- _WORK REQUIRED_: Please tally the lines of the records that contain "computer" and send back only the total.

——————————

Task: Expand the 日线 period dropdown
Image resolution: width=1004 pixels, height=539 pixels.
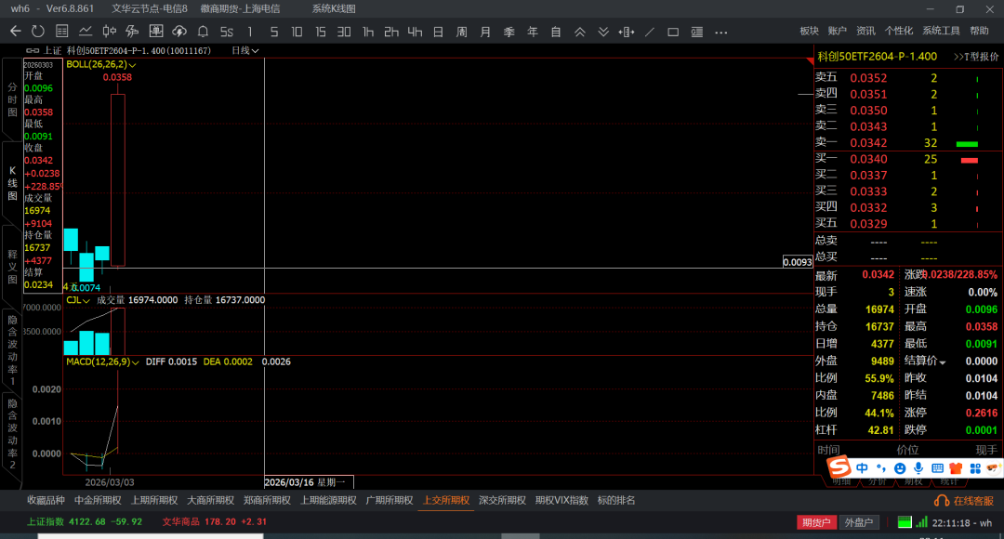Action: click(x=244, y=50)
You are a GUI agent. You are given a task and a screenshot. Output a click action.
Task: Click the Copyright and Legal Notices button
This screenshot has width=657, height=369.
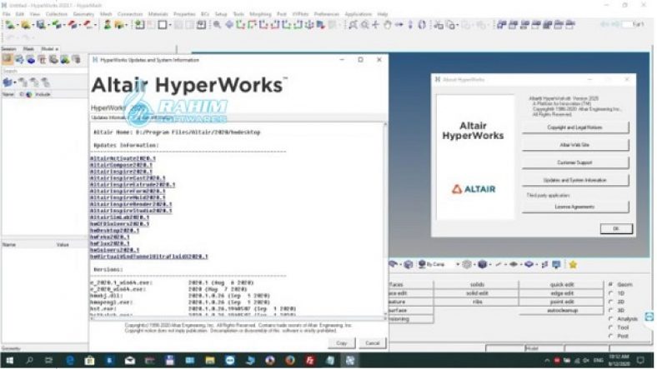(x=575, y=127)
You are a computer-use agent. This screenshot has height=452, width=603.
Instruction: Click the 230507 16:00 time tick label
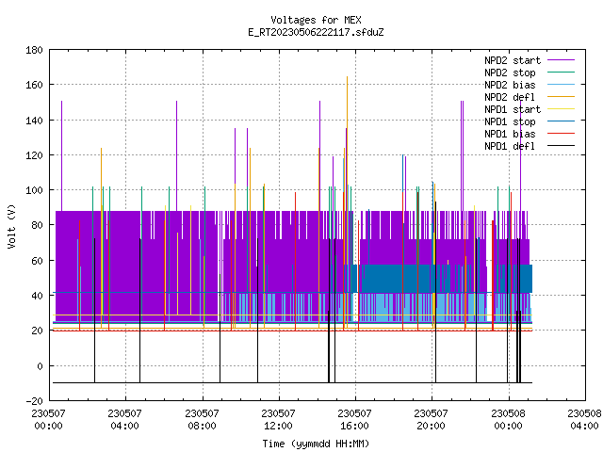click(354, 420)
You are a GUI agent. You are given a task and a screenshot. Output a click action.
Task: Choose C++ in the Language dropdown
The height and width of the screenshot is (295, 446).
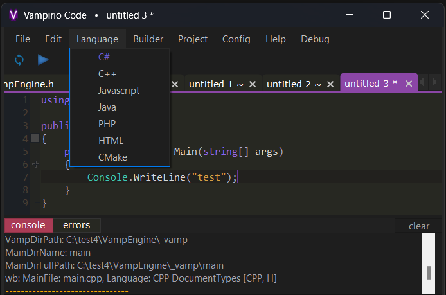[107, 73]

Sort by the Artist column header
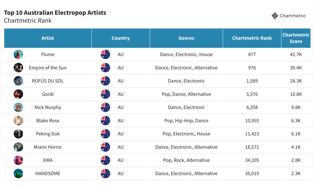(x=48, y=38)
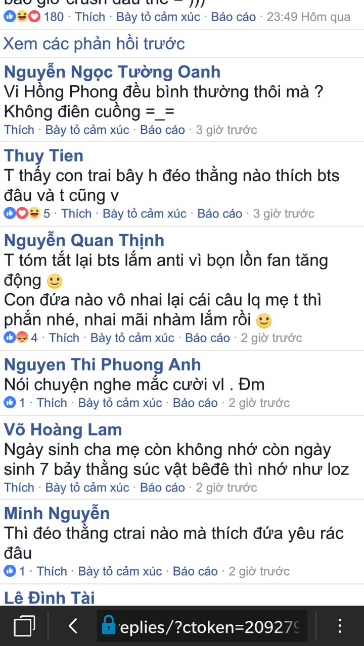Like Nguyễn Ngọc Tường Oanh's comment with Thích
364x646 pixels.
pyautogui.click(x=19, y=130)
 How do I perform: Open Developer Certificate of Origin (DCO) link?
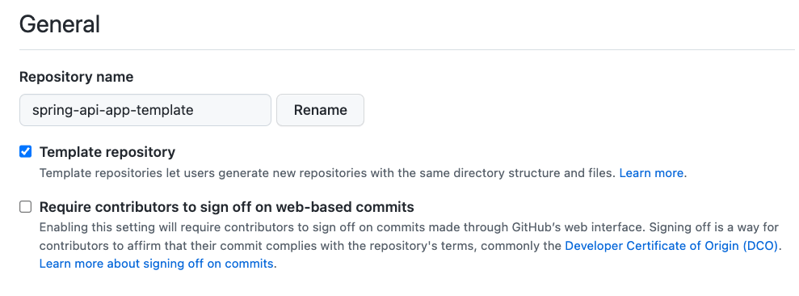point(671,246)
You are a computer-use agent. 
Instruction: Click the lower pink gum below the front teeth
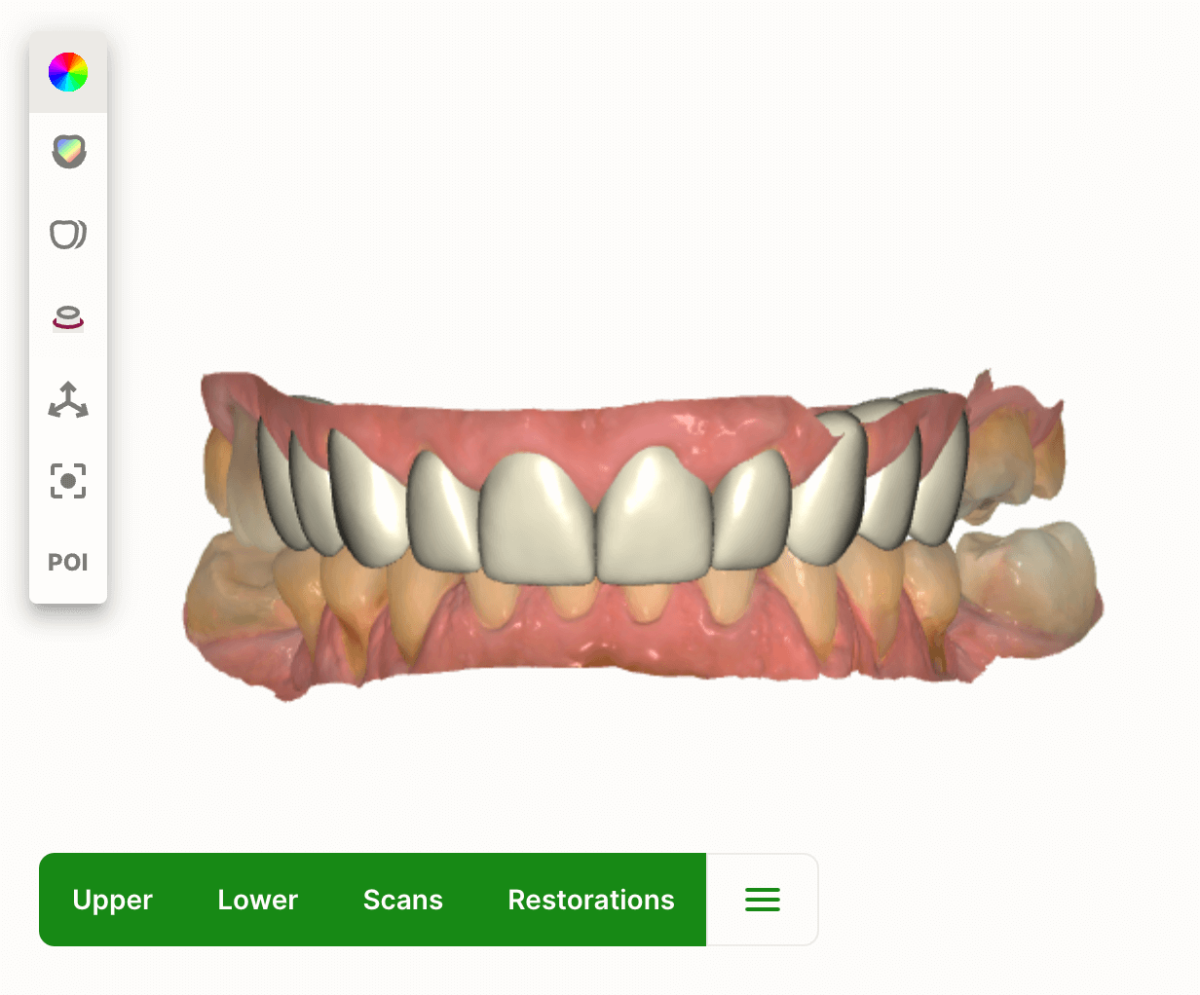pos(604,643)
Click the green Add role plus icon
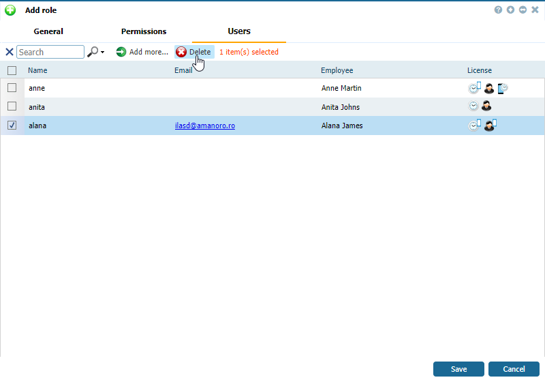This screenshot has height=382, width=545. click(x=10, y=10)
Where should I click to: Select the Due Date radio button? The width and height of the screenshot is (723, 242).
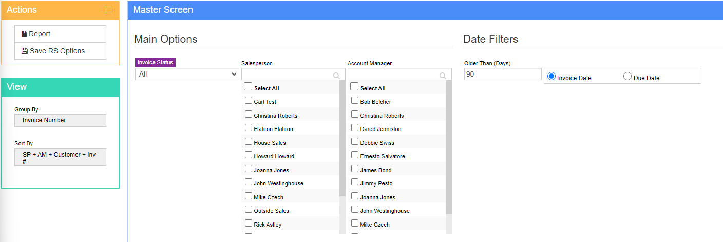[x=627, y=76]
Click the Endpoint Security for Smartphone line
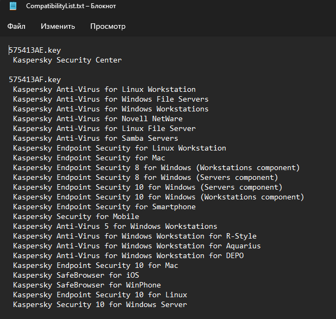This screenshot has height=319, width=336. tap(104, 207)

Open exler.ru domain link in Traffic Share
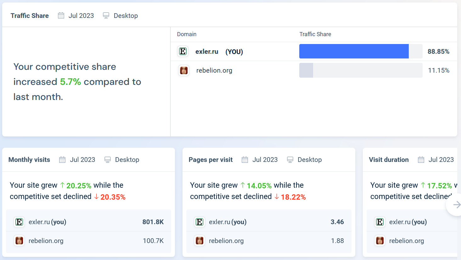tap(207, 52)
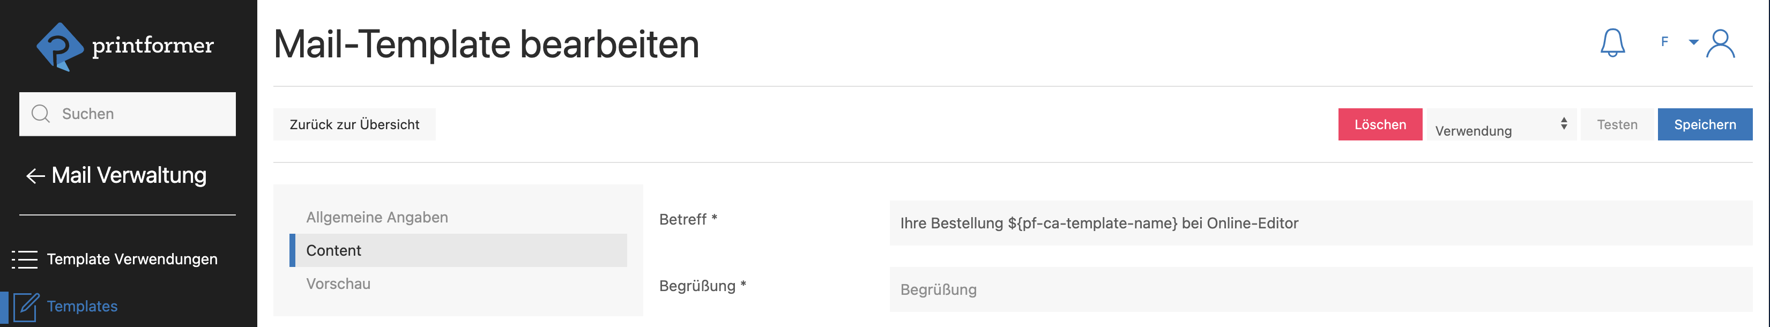Open the Verwendung dropdown
This screenshot has height=327, width=1770.
tap(1501, 125)
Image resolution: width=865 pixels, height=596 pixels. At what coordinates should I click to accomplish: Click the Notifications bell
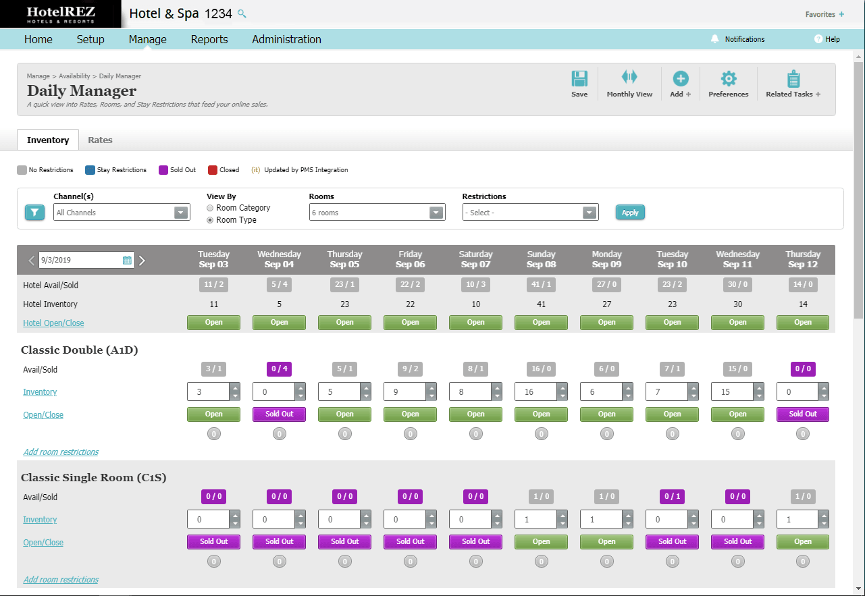714,38
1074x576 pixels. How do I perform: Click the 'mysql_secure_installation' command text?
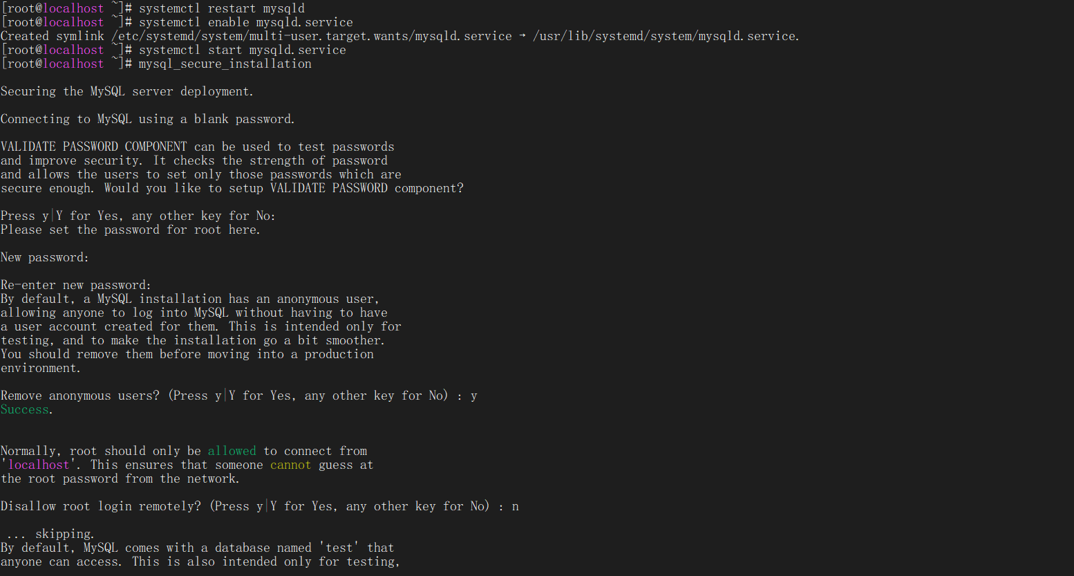tap(225, 64)
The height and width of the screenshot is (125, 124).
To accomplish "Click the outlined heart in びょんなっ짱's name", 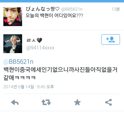I will point(57,9).
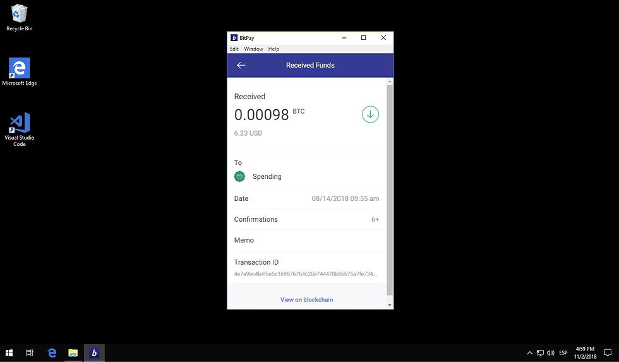The image size is (619, 362).
Task: Click the scrollbar up arrow
Action: click(390, 81)
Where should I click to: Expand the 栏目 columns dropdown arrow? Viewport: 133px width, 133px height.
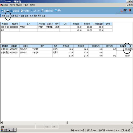[19, 15]
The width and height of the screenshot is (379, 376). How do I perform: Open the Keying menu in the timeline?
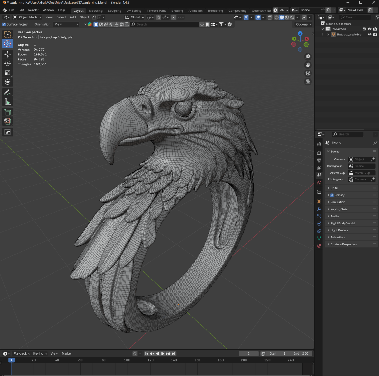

——————————

- _WRITTEN ANSWER_: 2